People
Mohamed is a Computational Systems Biologist and Principal Scientist leading the Bioinformatics and Systems Biology Lab (BSBL) at the Vaccine and Infectious Disease Organization (VIDO), University of Saskatchewan. He received his MSc and PhD in Computational Systems Biology from Keio University (Tokyo, Japan) and completed his postdoctoral training in bioinformatics at Kyoto University and the University of Toronto. Mohamed’s interdisciplinary research profile bridges biology, computer science, and public health.
The focus of Dr. Langille’s research is to better understand human-microbial interactions and how that can be used to improve human health. This includes leveraging novel genomic technologies and developing improved bioinformatic methods to process and integrate multi-omic data to aid in biological interpretation. These discoveries will hopefully lead to novel applications for diagnosis and therapeutics.
Nadia Tahiri received her M.Sc. and Ph.D. degrees in Computer Science from the University of Quebec at Montreal. She is currently an Assistant Professor in the Department of Computer Science at the University of Sherbrooke. Her research interests include evolution, phylogenetic tree, clustering, classification, computational biology, and biogeography, and consensus tree/supertree.
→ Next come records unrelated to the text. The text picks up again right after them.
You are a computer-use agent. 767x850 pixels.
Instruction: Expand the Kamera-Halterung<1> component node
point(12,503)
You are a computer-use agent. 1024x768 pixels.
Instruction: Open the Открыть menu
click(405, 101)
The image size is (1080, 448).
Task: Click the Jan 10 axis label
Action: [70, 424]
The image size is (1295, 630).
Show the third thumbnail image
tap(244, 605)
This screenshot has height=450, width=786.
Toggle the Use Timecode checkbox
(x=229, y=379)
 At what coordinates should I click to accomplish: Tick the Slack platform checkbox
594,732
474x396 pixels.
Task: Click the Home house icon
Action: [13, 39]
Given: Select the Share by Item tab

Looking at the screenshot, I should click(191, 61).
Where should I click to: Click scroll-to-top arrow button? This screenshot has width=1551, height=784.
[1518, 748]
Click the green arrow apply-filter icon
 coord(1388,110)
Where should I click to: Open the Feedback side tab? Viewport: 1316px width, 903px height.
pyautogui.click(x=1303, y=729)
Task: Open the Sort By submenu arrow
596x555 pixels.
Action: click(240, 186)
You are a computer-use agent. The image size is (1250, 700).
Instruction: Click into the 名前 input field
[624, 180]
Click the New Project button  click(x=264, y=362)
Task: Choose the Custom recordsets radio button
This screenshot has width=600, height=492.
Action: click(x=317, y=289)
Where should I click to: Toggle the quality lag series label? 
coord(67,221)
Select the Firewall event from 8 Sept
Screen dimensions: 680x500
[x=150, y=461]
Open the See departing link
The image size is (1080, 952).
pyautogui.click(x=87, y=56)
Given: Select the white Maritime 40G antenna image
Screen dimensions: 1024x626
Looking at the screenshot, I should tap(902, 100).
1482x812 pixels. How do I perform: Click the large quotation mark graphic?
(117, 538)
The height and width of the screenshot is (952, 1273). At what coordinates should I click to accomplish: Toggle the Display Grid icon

Nicholas Provart is a professor of plant cyberinfrastructure and systems biology and is chair of the Department of Cell & Systems Biology at the University of Toronto. Currently his Bio-Analytic Resource (BAR) at bar.utoronto.ca, comprising tools for coexpression analysis of publicly-available gene expression data, cis-element prediction, identifying molecular markers, generating “electronic fluorescent pictographic” (eFP) representations of gene expression patterns, and exploring protein-protein interactions in Arabidopsis and other plants, receives 4M page views a month by researchers worldwide. He is one of the founding members of the International Arabidopsis Informatics Consortium, is president of the Multinational Arabidopsis Steering Committee, and is teaching five MOOCs on bioinformatic methods, plant bioinformatics, and data visualization for genome biology on Coursera.org.
Nikta is a PhD student in the Medical Biophysics program at the University of Toronto. She completed her Bachelor of Science in Microbiology and her Master of Science in Bioinformatics. For her MSc thesis, Nikta worked on developing supervised algorithms for classifying cancer-specific somatic mutations. Her research interests include application of machine learning algorithms in pharmacogenomic analysis, cancer diagnosis and personalized medicine.
The goal of Professor Basu’s research is to design, validate, and apply innovative and sustainable approaches (focused on toxicogenomics) to address the most pressing societal concerns over toxic chemicals in our environment. Professor Basu’s research is multidisciplinary (bridges environmental quality and human health), inter-sectoral (most projects driven by stakeholder needs, notably government and communities), and driven by environmental justice concerns.
Dr. Griffith’s research is focused on the development of personalized medicine strategies for cancer using genomic technologies. He develops and uses bioinformatics, machine learning and clinical statistics for the analysis of high throughput sequence data and identification of biomarkers for diagnostic, prognostic and drug response prediction. He has led the development of key online informatics resources such as DGIdb, CIViC, GenVisR and more.
Patrick McMillan is a PhD candidate studying bioinformatics at the University of Guelph. His research looks at how to better model the interaction between a crop’s genotype and the environment in which it’s grown. Patrick completed his M.Sc. in Applied Statistics where he studied how to model the effects of surface mining on aquatic ecosystems in the Athabasca Oil Sands region in Alberta.
I received a PhD in biomolecular modelling from University College London, researched protein folding and genomics at UCSF and Yale, and am currently a professor of computational biology, focusing on development of techniques to analyze low-complexity and intrinsically disordered proteins, and prions.
Dr. Paul Pavlidis is a Professor of Psychiatry and in the Michael Smith Laboratories at UBC. His lab’s primary research focus is understanding the molecular basis of neurodevelopmental and neuropsychiatric disorders using computational and bioinformatics methods to analyze genomics data. Dr. Pavlidis obtained his BA in biochemistry from Cornell University and did his PhD on neurogenetics and neurophysiology at the University of California, Berkeley. He did postdoctoral work on the molecular basis of synaptic plasticity in rodents before shifting focus to computational biology and genomics. He was on the faculty of Columbia University’s department of Biomedical Informatics prior to moving to UBC, where he has been since 2006. Dr. Pavlidis has a long track record of computational method and tool development in functional genomics, especially in transcriptomics and gene network analysis, and frequently collaborates with basic and clinical researchers.